I have these functions that are intended to find all the prime divisors of every number from 2 to n:

from time import time 

start = time()

primes = [] 

def primedivs1(n): 
    global primes
    primedivs = []
    a = n
    for i in primes:
        while not a % i: 
            primedivs.append(i)
            a = a//i 
        if i * i > a:
            break
    if a > 1:
        primedivs.append(a)
        if a == n:
            primes.append(n)  
    return primedivs

print([primedivs1(i) for i in range(2, 10000)]) # test

end = time()

and

from time import time 

start = time()

primes = [] 

def primedivs2(n): 
    global primes
    primedivs = []
    a = n
    for i in primes:
        q, r = divmod(a, i) 
        while r == 0: 
            primedivs.append(i)
            a = q
            q, r = divmod(a, i)
        if i * i > a:
            break
    if a > 1:
        primedivs.append(a)
        if a == n:
            primes.append(n)  
    return primedivs

print([primedivs2(i) for i in range(2, 10000)]) # test

end = time()
      
print("Execution time 1: ", round(end - start, 2), "s")

In my original function, primedivs1, for each n, the function has to perform division twice with a % i (I presume that to find the remainder, you have to find the quotient) and a = a//i. Thus, I made a small edit to primedivs1 and got primedivs2, which uses divmod and therefore only needs to do one division since the quotient is saved with divmod.
Why is primedivs2 actually slower than primedivs1? I thought that since division is computationally expensive, it should be the other way around.

Also, is there some alternative to divmod that does the same thing but is faster?

Is it? I can’t find your times…

On average, it is slower.For example:|Column 1 | Column 2 | Column 3 | Column 4|
|— | — | — | —|
|Trial | primedivs1 | primedivs2 | |
|1 | 1.03 | 1.07 | |
|2 | 1.03 | 1.05 | |
|3 | 1.04 | 1.02 | |
|4 | 1.03 | 1.02 | |
|5 | 1.03 | 1.06 | |

Not by much, though.

Ok, and what makes you think that division is computationally expensive? If someone told you that, were they talking about Python? And about such small numbers?

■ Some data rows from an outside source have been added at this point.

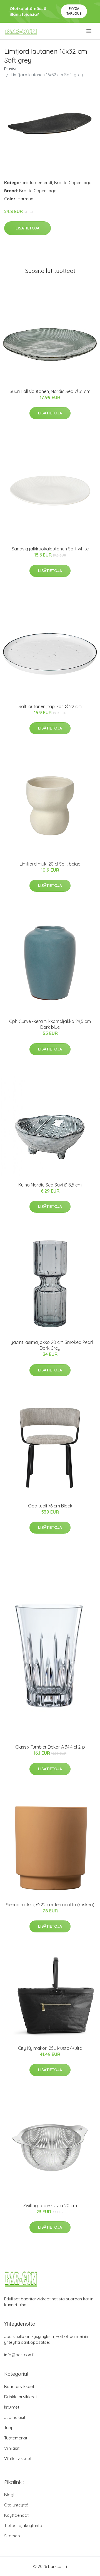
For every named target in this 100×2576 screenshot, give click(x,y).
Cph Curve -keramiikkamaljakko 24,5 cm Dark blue (50, 1024)
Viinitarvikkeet (17, 2458)
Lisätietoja (27, 228)
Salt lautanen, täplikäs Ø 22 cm (50, 706)
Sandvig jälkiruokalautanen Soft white (50, 549)
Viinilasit (11, 2448)
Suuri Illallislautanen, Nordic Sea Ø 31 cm (50, 391)
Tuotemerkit (40, 182)
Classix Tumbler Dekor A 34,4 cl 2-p (50, 1747)
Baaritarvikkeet (19, 2386)
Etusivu (11, 68)
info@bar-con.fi (19, 2354)
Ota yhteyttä (16, 2505)
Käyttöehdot (16, 2515)
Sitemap (12, 2535)
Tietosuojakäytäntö (23, 2525)
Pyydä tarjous (74, 11)
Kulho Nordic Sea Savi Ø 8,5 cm (50, 1185)
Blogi (9, 2494)
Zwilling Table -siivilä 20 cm (50, 2205)
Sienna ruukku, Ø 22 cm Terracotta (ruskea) (50, 1904)
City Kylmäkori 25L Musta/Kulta (50, 2048)
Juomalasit (14, 2417)
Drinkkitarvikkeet (20, 2396)
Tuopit (10, 2427)
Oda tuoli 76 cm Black (50, 1506)
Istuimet (11, 2407)
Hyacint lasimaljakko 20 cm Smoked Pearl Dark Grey (50, 1345)
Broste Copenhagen (74, 182)
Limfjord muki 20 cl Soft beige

From this website: Make your programs run faster: avoid expensive instructions - Johnny's Software Lab.

Mostly compared to multiplication/addition.

I get times like these (with x=1000):

26.6 ns  x * 3
38.0 ns  x // 3
27.9 ns  x % 3
28.1 ns  x + 3
83.5 ns  divmod(x, 3)

So division indeed seems a bit slower, but modulo doesn’t.

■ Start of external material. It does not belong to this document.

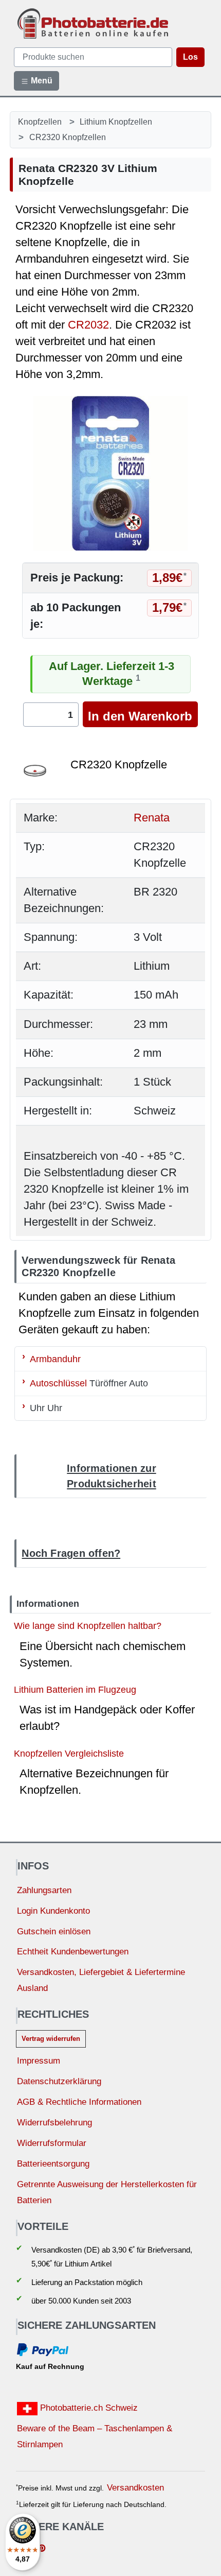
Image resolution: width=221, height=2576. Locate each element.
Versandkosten (135, 2488)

We’re talking about Python here. Where the actual CPU division is only a minor part of the whole operation.

And that page you linked also says “avoid function calls”. So… divmod?

benchmark
from timeit import repeat

for _ in range(3):
    for s in 'x * 3', 'x // 3', 'x % 3', 'x + 3', 'divmod(x, 3)':
        print(round(min(repeat((s+';') * 100, 'x = 1000', number=10000)) * 1000, 1), 'ns ', s)
    print()

Attempt This Online!

I guess I missed that. If not division, which operation is likely to take the most time in my program?

The printing of the large list.

What times do you get if you only compute the list but don’t print it?

For primedivs1: 0.02 s
For primedivs2: 0.03 s

When I change the range from [2, 10000] to something large like [2, 1000000], primedivs2 is significantly slower than primedivs1.

Is it? I can’t find your times…

Without divmod, it was around 4.5 seconds, but with divmod, it was over 7.

There are a number of differences between your programs you’re probably not yet aware of.

In the first you test for 0 via

 while not a % i:

but in the second

 while r == 0: 

Not the same! The second explicitly loads a 0 and asks for an equality comparison. The first way has fewer explicit operations, which means fewer trips around the “eval loop”, which in turn generally means “faster”.

The first’s

  while not a % i:

also saves actual, real work over the second’s

    q, r = divmod(a, i) 
    while r == 0: 

Why? Because the most common case is that the remainder isn’t 0, so the quotient isn’t needed. The first program doesn’t even compute the quotient then, but the second does anyway.

Something I don’t think has been mentioned yet is that divmod creates. and populates, a 2-tuple object with its result, and then q, r = ... unpacks that object and garbage collection recycles the now-useless 2-tuple object. All that takes longer than doing the arithmetic.

At a higher level, repeatedly testing for i * i > a does needless work. Faster to import isqrt from math, & start like so instead:

    limit = isqrt(a)
    for  i in primes:
        if i > limit:
            break

No multiplies in the loop then. But the limit should be updated too if a factor is found, so the body should be more like

    if not a % i:
        primedivs.append(i)
        a //= i
        while not a % i:
            primedivs.append(i)
            a //= i
        limit = isqrt(a) # only updated if `a` changed

Finally, simple arithmetic on floats and small ints runs very much faster under the PyPy implementation of Python, but that’s a whole different topic.

Have fun!